▸ **Extract to read**
....
Pingback: Tweets that mention Kill Your Darlings • Extract – Emily Maguire, ‘The Invisible Women: Carers in Australian Families’ -- Topsy.com
5:05 pm, January 18, 2011
This is a lightly written but still devastating article… I will think much more about it. However, I thought I would draw out something that troubled me, although I think that my concern is definitely yours as well.
You quote “Abel” who “points out that, while the obligation to perform care work has often reduced women’s independence in terms of physical and economic freedom, it could also be – to use a very modern term – empowering because of the skills acquired, the inner strength drawn on and the resourcefulness developed.”
I worry that this is something of a dangerous reversal, valuing what has been undervalued without questioning the apparent rightness of women being such isolated doers-of-good. These skills might be acquired but they are not acknowledged as professional, and inner strength is drawn on and resourcefulness developed because they have to be, because they are the only alternative, in the case of such a total lack of support.
....
▸ **Stored data**

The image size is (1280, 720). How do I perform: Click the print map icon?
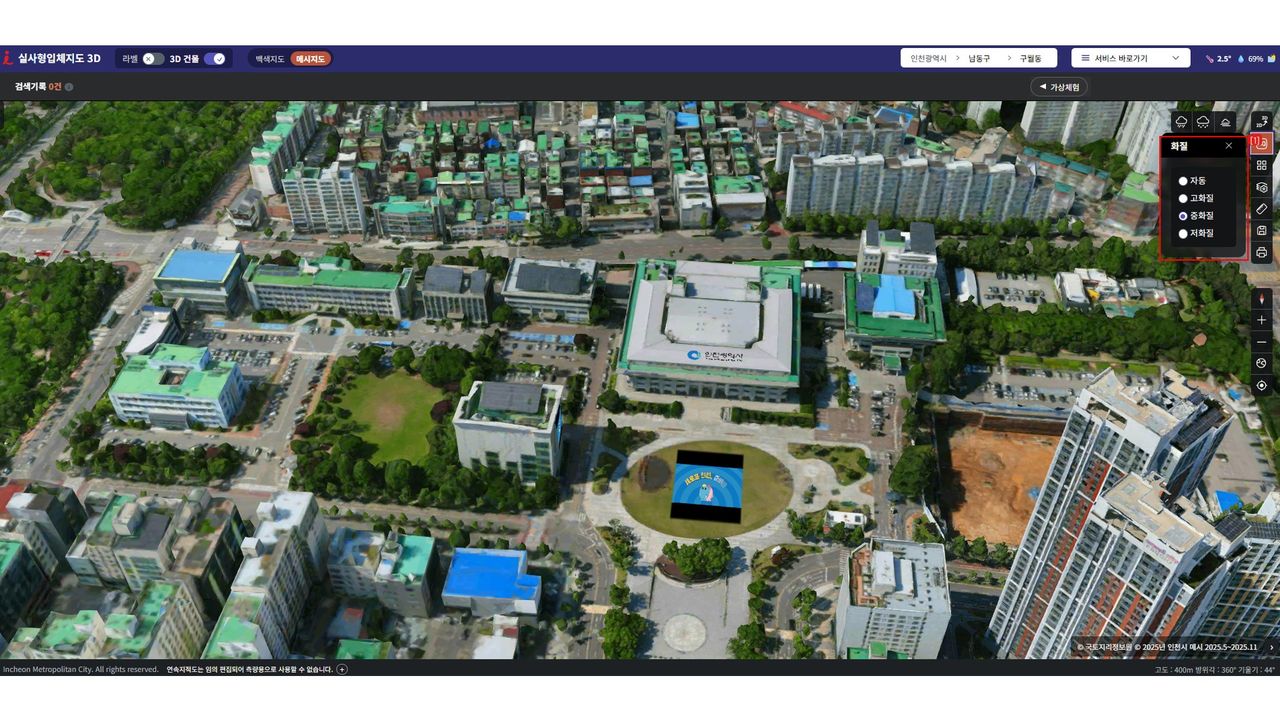[1261, 253]
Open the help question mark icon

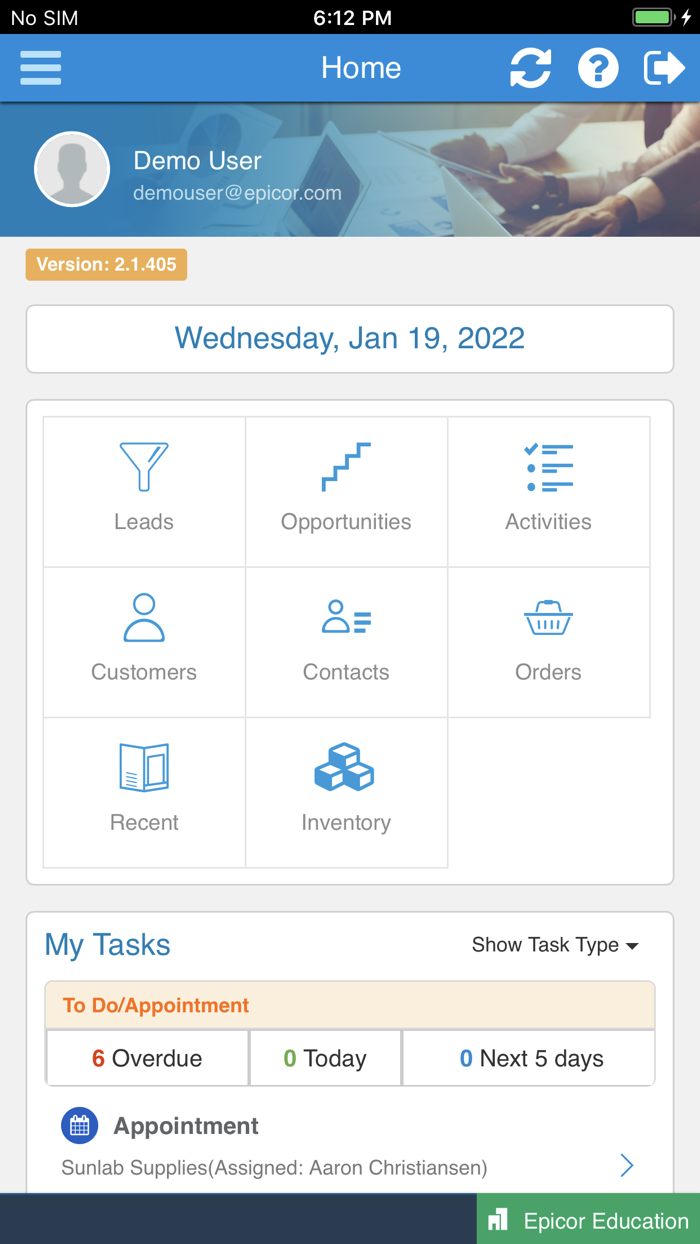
....
▸ **To-do list**
1. Answer these three questions from the comment, one line each.
(a) What date is given for the comment?
(b) Who is the person the article is said to quote?
(c) According to the comment, in what case are inner strength drawn on and resourcefulness developed because they are the only alternative?
2. Rewrite the part of the comment that opens with the words "Pingback: Tweets that" and closes with "yours as well.", putting "sobering" in place of "devastating".

▸ **Responses in order**
1.
(a) January 18, 2011
(b) Abel
(c) In the case of such a total lack of support

2.
Pingback: Tweets that mention Kill Your Darlings • Extract – Emily Maguire, ‘The Invisible Women: Carers in Australian Families’ -- Topsy.com
5:05 pm, January 18, 2011
This is a lightly written but still sobering article… I will think much more about it. However, I thought I would draw out something that troubled me, although I think that my concern is definitely yours as well.